Thursday, October 10, 2019

McKitty case: Ontario Court of Appeal decides that religious beliefs are important in brain death determination.

Alex Schadenberg
Executive Director, Euthanasia Prevention Coalition

Taquisha with her daughter.
Taquisha McKitty, of Brampton was declared brain dead on September 20, 2017, after a cardiac arrest on September 14. McKitty died of natural causes on December 31, 2018.


Taquisha's family challenged the declaration of death at the Ontario Superior Court. On June 26, 2018 Ontario Superior Court Justice, Lucille Shaw, decided that McKitty was legally dead and ordered her life-support withdrawn in 30 days.

McKitty's family appealed the decision to the Ontario Court of Appeal.

Justice Shaw stated that McKitty was dead and that the Charter of Rights and Freedoms did not apply to McKitty, because it only protects “persons,” and because McKitty was clinically brain dead, she was not legally a “person.”

Hugh Scher
At the Court of Appeal, Hugh Scher, the lawyer for the family, argued that McKitty’s Charter rights were breached in order to pronounce her dead. Scher stated:
"To say that she doesn't have Charter rights because she is dead is putting the cart before the horse."
“The Court’s predetermination of Taquisha’s death to justify non-application of the Charter of Rights and Freedoms ... dehumanizes Taquisha as a non-person from the outset,”
“Taquisha is an individual under the law deserving of Charter protection.”

Yesterday, the Ontario Court of Appeal issued a decision, in McKitty, even though the case was technically moot after Taquisha died of natural causes. According to the family of Taquisha Mckitty:
The Ontario Court of Appeal ruled that religious values and beliefs are essential to who we are as human beings and to the manner by which we chose to live our lives. The court has put off however the question of whether or not religious beliefs can be relied on to alter the common law definition of death. 
Taquisha's parents
Today’s court decision overturns the reasons given in the lower court and emphasized the importance of religious freedom, diversity and equality in Canada. Taquisha McKitty’s father Stanley Stewart brought this court challenge on his daughter’s behalf. He states as follows:


If a person can’t re​ly on their most sacred religious values and beliefs at the very moment of their death when they would most expect to derive comfort from them, one is left to wonder what is the value of a constitutional protection of religious liberty and equality. Courts and legislatures will need to address this mischief of the law in the future.
Death is legally and medically determined by employing one of two sets of criteria. Cardio-respiratory death is determined by the complete cessation of cardio-respiratory function. Neurological death is determined by the complete cessation of all neurological function.
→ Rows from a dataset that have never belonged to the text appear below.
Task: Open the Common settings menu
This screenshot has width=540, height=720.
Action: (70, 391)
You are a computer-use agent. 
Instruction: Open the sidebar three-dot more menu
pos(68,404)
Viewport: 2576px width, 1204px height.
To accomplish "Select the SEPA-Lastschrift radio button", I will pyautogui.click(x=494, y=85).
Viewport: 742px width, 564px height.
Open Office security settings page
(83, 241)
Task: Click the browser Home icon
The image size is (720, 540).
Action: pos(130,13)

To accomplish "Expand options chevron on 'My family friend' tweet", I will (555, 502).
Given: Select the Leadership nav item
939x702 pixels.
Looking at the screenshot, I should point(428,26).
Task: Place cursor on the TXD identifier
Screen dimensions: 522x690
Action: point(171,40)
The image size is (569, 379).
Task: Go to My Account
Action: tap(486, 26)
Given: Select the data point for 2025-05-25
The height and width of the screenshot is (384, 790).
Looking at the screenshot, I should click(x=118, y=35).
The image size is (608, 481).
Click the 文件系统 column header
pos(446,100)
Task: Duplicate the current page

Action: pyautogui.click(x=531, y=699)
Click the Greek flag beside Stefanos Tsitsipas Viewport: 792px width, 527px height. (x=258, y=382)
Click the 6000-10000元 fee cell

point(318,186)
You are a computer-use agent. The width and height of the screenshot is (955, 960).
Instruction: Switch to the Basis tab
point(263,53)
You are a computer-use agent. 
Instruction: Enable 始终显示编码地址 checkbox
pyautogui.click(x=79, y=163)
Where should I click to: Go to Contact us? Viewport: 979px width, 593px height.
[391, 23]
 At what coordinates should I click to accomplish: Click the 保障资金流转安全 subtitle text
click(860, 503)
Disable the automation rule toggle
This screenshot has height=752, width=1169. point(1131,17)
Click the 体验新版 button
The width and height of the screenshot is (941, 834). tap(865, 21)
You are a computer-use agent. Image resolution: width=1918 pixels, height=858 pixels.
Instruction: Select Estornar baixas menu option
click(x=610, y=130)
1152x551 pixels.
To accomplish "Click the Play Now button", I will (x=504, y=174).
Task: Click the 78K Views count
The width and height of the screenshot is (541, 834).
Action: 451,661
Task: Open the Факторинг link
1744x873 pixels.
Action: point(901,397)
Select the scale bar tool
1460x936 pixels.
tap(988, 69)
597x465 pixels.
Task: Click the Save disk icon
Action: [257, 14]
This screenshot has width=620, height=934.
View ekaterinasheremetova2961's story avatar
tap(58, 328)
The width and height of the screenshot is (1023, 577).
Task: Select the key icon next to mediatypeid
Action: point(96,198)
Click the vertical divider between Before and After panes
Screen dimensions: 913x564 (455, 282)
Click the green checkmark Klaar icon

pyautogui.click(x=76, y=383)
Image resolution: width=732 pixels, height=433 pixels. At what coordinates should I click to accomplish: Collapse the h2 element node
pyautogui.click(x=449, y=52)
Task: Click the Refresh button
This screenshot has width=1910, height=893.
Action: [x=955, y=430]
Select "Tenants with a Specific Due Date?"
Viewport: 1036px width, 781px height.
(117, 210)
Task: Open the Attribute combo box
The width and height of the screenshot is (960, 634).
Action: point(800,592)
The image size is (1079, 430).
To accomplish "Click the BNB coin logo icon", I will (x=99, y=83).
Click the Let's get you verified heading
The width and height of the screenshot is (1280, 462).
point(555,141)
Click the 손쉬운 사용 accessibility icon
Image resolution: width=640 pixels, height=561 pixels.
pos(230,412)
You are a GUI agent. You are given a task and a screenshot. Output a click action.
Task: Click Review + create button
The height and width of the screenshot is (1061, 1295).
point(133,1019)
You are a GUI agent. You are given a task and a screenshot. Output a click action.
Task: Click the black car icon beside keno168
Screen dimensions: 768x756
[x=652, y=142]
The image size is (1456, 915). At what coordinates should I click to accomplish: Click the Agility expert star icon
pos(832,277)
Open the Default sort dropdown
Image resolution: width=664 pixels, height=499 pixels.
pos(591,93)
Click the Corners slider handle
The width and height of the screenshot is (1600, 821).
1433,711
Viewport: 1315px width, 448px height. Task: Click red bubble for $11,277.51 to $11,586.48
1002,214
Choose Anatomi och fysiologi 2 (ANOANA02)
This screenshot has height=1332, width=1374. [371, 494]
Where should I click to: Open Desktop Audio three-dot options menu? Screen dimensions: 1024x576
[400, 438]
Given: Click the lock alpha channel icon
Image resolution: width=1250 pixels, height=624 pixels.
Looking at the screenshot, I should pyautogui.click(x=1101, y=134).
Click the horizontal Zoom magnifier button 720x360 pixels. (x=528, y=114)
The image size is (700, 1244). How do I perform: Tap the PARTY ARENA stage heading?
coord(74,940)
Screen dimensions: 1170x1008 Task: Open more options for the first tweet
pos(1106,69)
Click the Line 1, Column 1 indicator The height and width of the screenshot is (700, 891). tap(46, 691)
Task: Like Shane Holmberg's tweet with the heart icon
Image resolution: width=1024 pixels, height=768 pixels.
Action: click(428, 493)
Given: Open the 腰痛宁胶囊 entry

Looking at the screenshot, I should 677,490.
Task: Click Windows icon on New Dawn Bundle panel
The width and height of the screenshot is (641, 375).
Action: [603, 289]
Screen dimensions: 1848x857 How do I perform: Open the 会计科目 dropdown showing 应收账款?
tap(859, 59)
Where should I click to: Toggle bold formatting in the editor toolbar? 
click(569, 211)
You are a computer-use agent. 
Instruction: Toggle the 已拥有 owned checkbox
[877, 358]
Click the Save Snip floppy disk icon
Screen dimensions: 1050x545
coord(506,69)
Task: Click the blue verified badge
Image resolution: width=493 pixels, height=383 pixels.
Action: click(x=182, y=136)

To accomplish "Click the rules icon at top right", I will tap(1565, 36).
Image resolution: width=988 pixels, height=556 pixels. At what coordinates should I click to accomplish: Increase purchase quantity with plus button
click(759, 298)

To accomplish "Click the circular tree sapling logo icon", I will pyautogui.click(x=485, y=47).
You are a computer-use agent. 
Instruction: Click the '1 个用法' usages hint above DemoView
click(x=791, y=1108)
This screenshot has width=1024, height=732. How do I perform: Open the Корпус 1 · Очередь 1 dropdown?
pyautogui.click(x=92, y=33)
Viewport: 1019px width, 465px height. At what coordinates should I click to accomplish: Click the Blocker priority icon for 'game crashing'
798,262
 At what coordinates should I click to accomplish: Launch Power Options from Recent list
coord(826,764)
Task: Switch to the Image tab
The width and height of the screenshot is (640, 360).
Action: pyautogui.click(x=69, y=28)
Both are legally and medically acceptable means to determine death throughout Canada. 
What we were asking is for the court to apply basic constitutional protections of life, equality and religious freedom that are enshrined in laws in jurisdictions like New York state, New Jersey, California, and Illinois states Taquisha’s father Stanley Stewart. 
The notion tha​t Taquisha McKitty would be considered alive in New Jersey where her religious freedoms are respected but would be considered legally and medically dead in Toronto, Ontario, only a hundred miles away is extremely troubling and must be corrected by lawmakers, states Stewart. 
The law mu​st change to respect and accommodate religious difference in the definition and determination of death if basic Canadian values of pluralism, diversity and religious liberty are to flourish, states Toronto lawyer Hugh Scher who represented the McKitty family in court as well as other families across Canada.
May Warren, reporting for the Toronto Star interviewed ethicist, Trudo Lemmens, a professor and Scholl chair in health law and policy at the University of Toronto who called the ruling "a sophisticated judgement in the discussion of what the definition of death means." He stated:

It’s important, he added, that the appeal “court recognizes that the definition of legal death is not just a medical fact,” but involves “value judgments about the determination of when somebody is no longer declared to be a person.”

This gets to an “ongoing debate” about “who counts as a human being,” he added.

Decisions related to ones personal beliefs must be respected, and yet science should be the determiner of medical truth. The problem arises when someone, who is not dead, is declared legally dead.


Link to the article in the Law Times.

1 comment:

Michael Balaski said...

An additional complication is the fact that cases keep coming forward where a person declared brain dead "wakes up". This has occurred in some instances where a person has been in a "coma"
for as long as 20 to 30 years. Doctors are not able to say with certainty that a person is brain dead. Another pressure comes from doctors et al who are anxious to harvest organs. They may hasten the process of declaring a person dead.